Data listing
----------------------------------------

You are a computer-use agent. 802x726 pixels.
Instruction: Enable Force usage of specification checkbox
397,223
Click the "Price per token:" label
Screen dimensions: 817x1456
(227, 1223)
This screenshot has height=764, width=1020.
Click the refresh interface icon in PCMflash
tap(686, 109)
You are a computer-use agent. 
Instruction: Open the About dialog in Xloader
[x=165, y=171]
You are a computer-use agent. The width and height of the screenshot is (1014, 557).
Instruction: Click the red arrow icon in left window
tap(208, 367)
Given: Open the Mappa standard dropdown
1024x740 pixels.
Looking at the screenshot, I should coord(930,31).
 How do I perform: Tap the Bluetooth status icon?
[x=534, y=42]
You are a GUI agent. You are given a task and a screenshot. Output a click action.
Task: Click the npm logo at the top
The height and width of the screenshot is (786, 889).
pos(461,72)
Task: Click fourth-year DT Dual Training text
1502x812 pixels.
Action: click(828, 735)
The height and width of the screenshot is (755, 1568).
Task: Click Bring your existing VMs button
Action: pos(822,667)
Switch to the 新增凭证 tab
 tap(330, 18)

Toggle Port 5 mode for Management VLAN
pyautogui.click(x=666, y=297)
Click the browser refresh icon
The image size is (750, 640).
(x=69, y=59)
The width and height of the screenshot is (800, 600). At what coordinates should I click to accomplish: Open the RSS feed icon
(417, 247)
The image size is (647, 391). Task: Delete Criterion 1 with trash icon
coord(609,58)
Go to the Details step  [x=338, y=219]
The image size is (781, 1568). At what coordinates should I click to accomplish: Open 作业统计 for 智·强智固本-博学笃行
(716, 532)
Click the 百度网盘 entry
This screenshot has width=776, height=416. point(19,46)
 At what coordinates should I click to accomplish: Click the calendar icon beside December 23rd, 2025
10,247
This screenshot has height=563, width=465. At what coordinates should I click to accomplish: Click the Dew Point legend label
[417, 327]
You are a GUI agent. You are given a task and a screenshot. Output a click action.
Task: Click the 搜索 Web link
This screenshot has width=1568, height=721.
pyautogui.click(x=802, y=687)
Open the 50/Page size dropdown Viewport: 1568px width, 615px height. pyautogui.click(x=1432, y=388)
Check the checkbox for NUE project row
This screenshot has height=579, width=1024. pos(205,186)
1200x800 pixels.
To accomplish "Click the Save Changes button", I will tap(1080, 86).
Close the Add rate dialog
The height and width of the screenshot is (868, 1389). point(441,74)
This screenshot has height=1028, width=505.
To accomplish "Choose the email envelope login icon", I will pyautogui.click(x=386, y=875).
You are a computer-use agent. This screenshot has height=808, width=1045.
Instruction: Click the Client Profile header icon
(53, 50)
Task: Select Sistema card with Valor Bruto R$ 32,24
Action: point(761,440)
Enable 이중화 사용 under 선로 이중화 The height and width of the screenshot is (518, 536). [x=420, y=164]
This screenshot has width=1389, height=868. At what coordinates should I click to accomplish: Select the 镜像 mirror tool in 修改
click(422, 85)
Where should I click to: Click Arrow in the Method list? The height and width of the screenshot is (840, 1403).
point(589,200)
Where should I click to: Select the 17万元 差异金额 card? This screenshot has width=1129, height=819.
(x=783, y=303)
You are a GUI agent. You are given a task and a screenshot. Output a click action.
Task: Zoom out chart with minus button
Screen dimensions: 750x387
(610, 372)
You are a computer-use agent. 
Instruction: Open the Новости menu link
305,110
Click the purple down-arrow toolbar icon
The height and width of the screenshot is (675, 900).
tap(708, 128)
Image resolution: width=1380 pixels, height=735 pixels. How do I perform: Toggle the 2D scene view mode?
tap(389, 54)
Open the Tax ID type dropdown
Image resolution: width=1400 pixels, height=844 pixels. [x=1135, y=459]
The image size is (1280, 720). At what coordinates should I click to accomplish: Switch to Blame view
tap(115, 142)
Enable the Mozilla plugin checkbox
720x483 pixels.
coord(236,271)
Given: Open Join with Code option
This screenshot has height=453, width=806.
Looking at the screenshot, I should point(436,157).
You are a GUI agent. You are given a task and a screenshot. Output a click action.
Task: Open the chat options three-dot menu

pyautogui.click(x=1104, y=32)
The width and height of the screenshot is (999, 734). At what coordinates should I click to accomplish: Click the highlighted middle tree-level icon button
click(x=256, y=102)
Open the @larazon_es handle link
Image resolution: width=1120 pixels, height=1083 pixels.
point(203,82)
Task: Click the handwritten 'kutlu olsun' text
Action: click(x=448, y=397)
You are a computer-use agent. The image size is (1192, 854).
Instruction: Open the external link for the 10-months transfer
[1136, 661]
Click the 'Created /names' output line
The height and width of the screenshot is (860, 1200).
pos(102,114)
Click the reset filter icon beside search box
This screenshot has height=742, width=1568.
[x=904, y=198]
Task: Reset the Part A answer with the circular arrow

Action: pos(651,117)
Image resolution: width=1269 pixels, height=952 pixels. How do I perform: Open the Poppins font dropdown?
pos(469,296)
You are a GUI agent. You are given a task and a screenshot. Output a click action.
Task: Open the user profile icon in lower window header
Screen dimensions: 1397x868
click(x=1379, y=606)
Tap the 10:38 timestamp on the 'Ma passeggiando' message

----------------------------------------

Your assignment
Go through the data and copy every line that includes "will".

Exercise solution
To accomplish "Click the Save Changes button", I will tap(1080, 86).
To accomplish "Choose the email envelope login icon", I will pyautogui.click(x=386, y=875).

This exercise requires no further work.